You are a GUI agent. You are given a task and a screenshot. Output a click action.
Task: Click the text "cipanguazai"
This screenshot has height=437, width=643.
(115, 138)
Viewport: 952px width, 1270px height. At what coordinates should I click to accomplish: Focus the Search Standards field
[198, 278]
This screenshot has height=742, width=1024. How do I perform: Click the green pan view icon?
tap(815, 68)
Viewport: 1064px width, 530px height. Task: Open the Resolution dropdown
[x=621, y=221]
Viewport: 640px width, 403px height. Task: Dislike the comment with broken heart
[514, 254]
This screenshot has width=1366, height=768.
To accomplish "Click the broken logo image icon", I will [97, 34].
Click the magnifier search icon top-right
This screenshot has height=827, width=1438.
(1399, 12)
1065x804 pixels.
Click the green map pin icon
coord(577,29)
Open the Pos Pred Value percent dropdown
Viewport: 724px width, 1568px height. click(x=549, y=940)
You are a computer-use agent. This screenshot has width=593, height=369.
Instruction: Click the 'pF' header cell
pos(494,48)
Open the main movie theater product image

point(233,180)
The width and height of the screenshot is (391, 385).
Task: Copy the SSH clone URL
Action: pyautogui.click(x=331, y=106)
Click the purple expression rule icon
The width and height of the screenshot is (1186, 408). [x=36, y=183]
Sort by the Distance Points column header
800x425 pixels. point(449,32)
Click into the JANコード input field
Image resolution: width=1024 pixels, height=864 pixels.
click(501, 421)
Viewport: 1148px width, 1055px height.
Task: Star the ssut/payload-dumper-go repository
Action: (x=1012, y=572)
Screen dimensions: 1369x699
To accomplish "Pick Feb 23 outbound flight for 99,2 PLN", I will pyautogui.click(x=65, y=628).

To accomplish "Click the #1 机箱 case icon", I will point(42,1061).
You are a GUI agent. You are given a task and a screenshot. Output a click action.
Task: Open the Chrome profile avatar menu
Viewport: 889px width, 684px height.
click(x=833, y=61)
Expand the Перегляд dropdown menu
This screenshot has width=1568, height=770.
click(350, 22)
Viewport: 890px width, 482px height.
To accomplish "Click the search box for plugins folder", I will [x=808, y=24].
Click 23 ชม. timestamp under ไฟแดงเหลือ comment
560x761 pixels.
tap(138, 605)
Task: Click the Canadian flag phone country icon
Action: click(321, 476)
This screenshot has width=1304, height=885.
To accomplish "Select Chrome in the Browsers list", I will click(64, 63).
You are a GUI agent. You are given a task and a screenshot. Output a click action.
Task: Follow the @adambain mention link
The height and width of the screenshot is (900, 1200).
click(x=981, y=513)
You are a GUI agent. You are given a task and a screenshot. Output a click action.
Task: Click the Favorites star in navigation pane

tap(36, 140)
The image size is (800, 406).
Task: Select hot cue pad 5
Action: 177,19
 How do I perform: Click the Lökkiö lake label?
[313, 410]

____________

About this exercise => Restate the listing exactly, starting at its first line and ending at the line where "You are a computer-use" occurs; include both and no other lines.

Your solution =>
You are a GUI agent. You are given a task and a screenshot. Output a click action.
Task: Click the text "cipanguazai"
This screenshot has height=437, width=643.
(115, 138)
Viewport: 952px width, 1270px height. At what coordinates should I click to accomplish: Focus the Search Standards field
[198, 278]
This screenshot has height=742, width=1024. How do I perform: Click the green pan view icon?
tap(815, 68)
Viewport: 1064px width, 530px height. Task: Open the Resolution dropdown
[x=621, y=221]
Viewport: 640px width, 403px height. Task: Dislike the comment with broken heart
[514, 254]
This screenshot has width=1366, height=768.
To accomplish "Click the broken logo image icon", I will [97, 34].
Click the magnifier search icon top-right
This screenshot has height=827, width=1438.
(1399, 12)
1065x804 pixels.
Click the green map pin icon
coord(577,29)
Open the Pos Pred Value percent dropdown
Viewport: 724px width, 1568px height. click(x=549, y=940)
You are a computer-use agent. This screenshot has width=593, height=369.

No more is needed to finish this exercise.